§ QUOTED PASSAGE

···

Monday 24 September 2012

GPGPU Computation: What it all means

GPUs or Graphics Processing Units , are specialized chips that come with almost all electronic gadgets today and were introduced primarily for games.In the late 1900s, game developers realized that most of the operations that they had to do for making their games 'look' good were actually quite simple ( basic addition, subtraction or logical operations ) and more importantly could be done in parallel. At the time you had these CPUs with dual cores capable of performing complicated instructions. This was good for general operations but if the gaming industry needed to expand, they needed a new device; something that could just do basic operations but with many threads running in parallel. The call for these devices was finally answered with Nvidia introducing the GeForce 256 in 1999 calling it the first Graphics Processing Unit ( GPU ) . In 2002, ATI entered the market as well with its Radeon 9700. Currently, the GPU market is almost completely controlled by ATI and Nvidia, with Intel being the major distributor of embedded graphics cards.
For many years after that ( and even today ) gamers around the world would boast about their new graphics cards blurting out clock frequencies and RAM sizes and comparing manufacturers. As the complexity of games increased the complexity of the GPUs needed to run them increased. On the software side tools like DirectX and OpenGL started to develop to simplify the game development process. And so by 2005, GPUs had made their mark on the game industry and some pretty cool software existed to harness their potential.
And then around 2006, a new trend was established. A trend which has gained significant popularity over the years and is slowly replacing conventional approaches to many problems.
The trend is called General-purpose computing on graphics processing units or  GPGPU computing. The term was introduced by Mark Harris around 2002 and refers to the approach of using GPUs for non graphics applications. Basically, the problem that spawned the generation of GPUs, namely the need for hardware with a large number of parallel cores was also observed in the fields of science and mathematics. Most of the sciences deal in one way or another with nature and in general most of the phenomenon in nature can be simulated in parallel. In complex mathematical operations and Monte Carlo simulations, calculations are independent and so the more calculations you can do in parallel the better. And so the same revolution happened and is happening in these fields as well. More and more academics from around the world are starting to see GPUs as viable alternatives to solve their problems. And rightly so.

···

§ PROMPT
Rewrite the GPGPU article, starting at "And then around" and ending at "to many problems.", and substitute "traditional approaches" for "conventional approaches". Rely only on the GPGPU article above.

···

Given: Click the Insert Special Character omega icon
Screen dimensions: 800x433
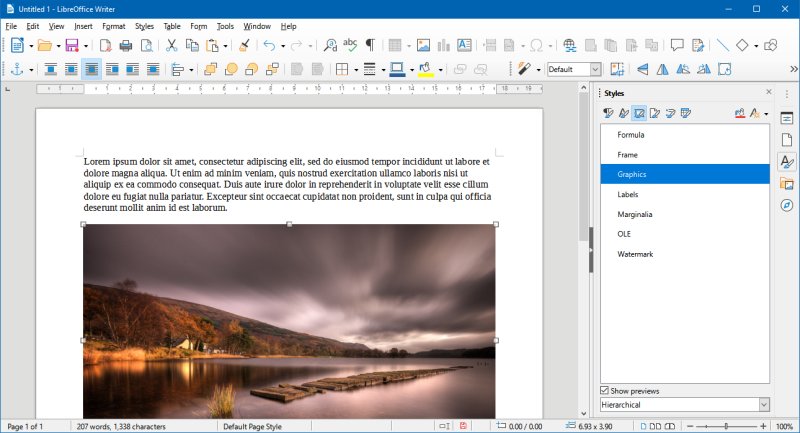Looking at the screenshot, I should pyautogui.click(x=537, y=45).
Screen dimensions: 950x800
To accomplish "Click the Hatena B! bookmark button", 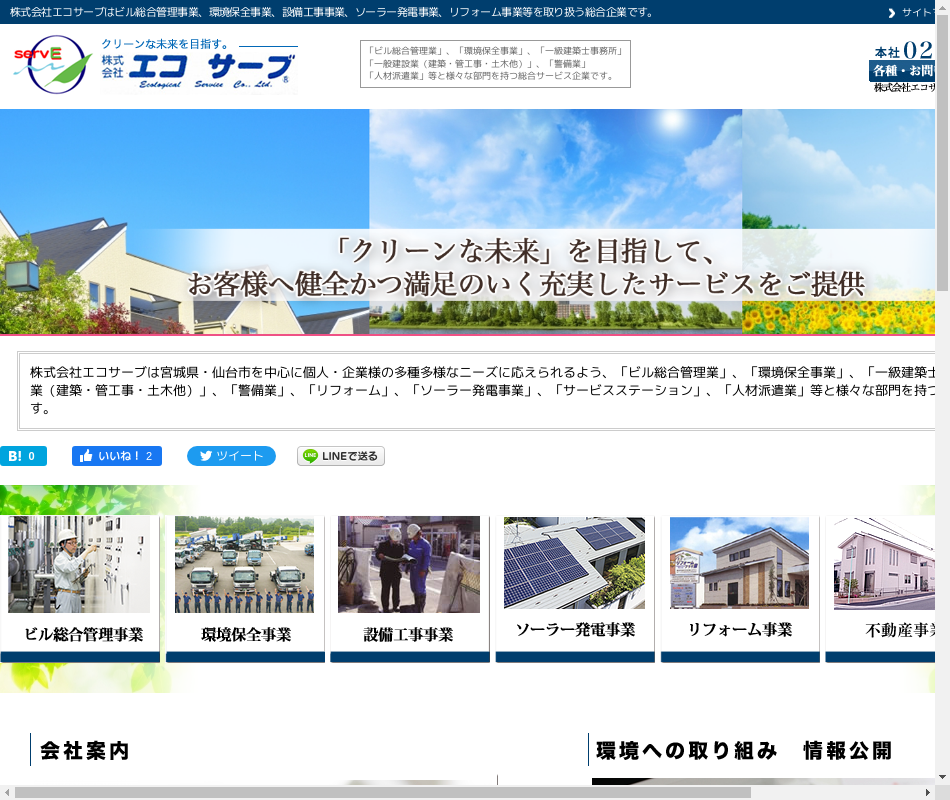I will point(23,456).
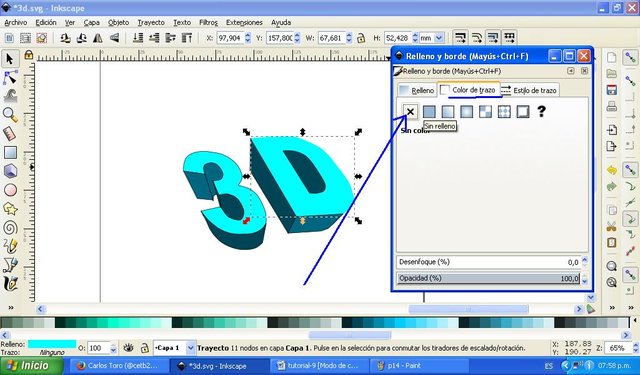Choose the flat color paint button
Screen dimensions: 640x375
click(x=429, y=111)
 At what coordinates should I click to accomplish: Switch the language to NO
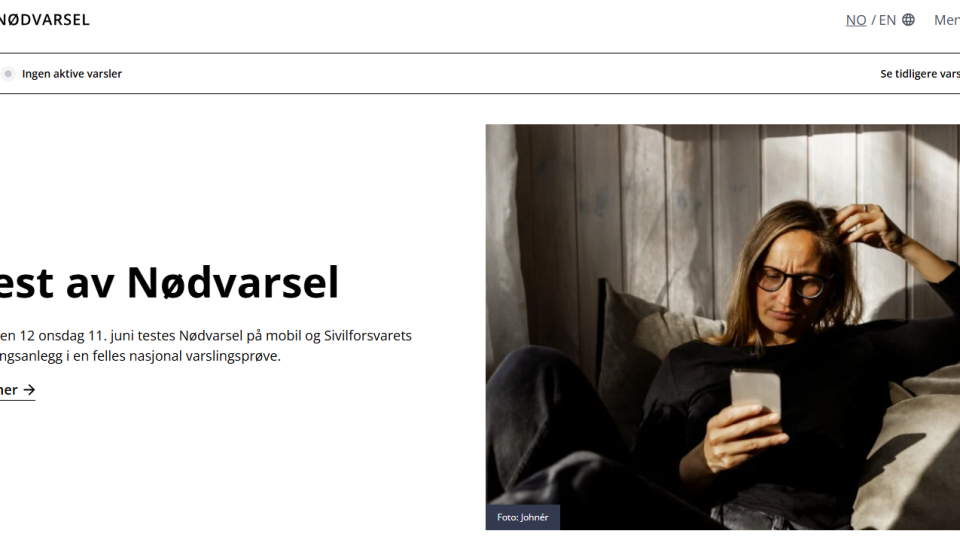click(x=856, y=20)
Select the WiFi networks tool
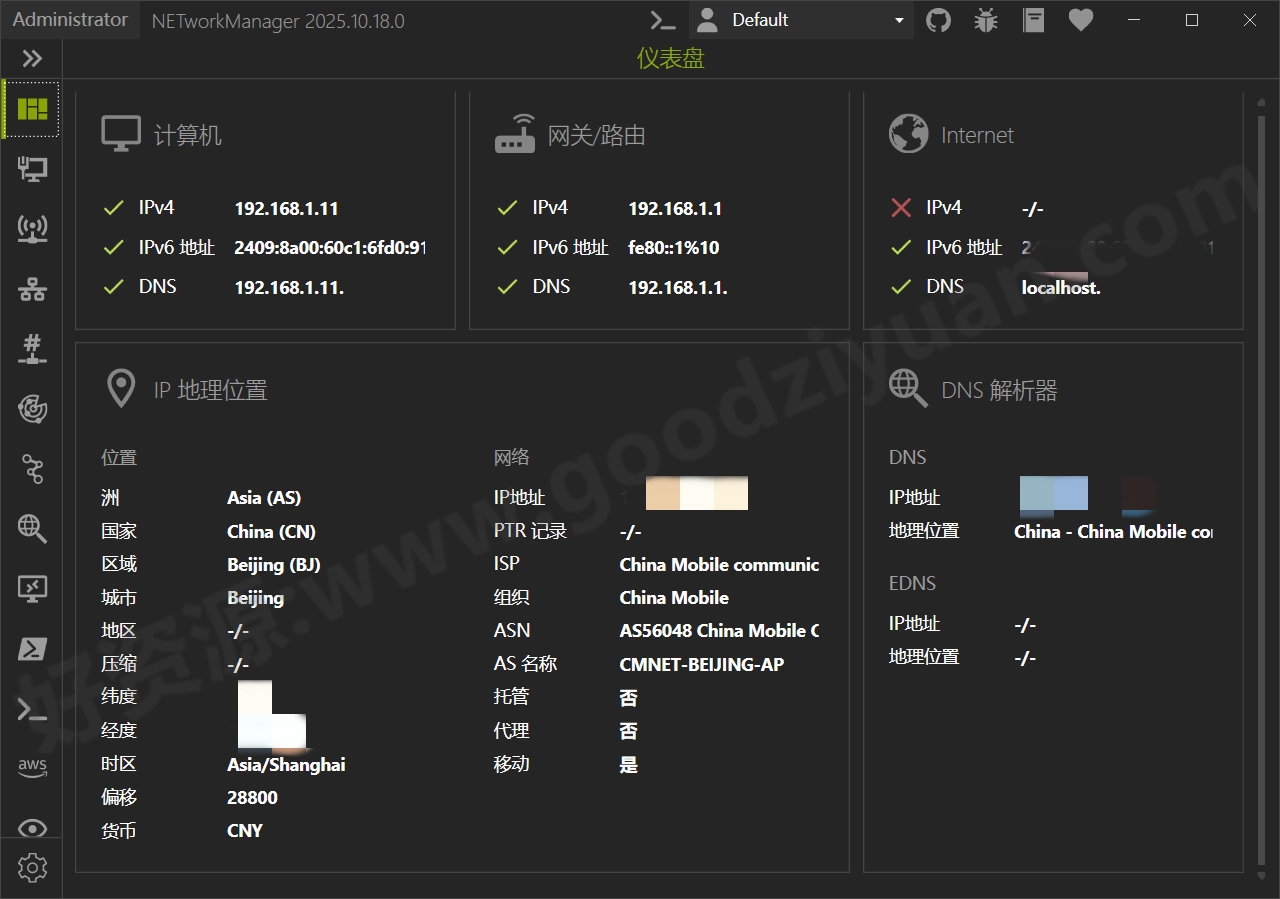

···

§ EXERCISE RESPONSE
And then around 2006, a new trend was established. A trend which has gained significant popularity over the years and is slowly replacing traditional approaches to many problems.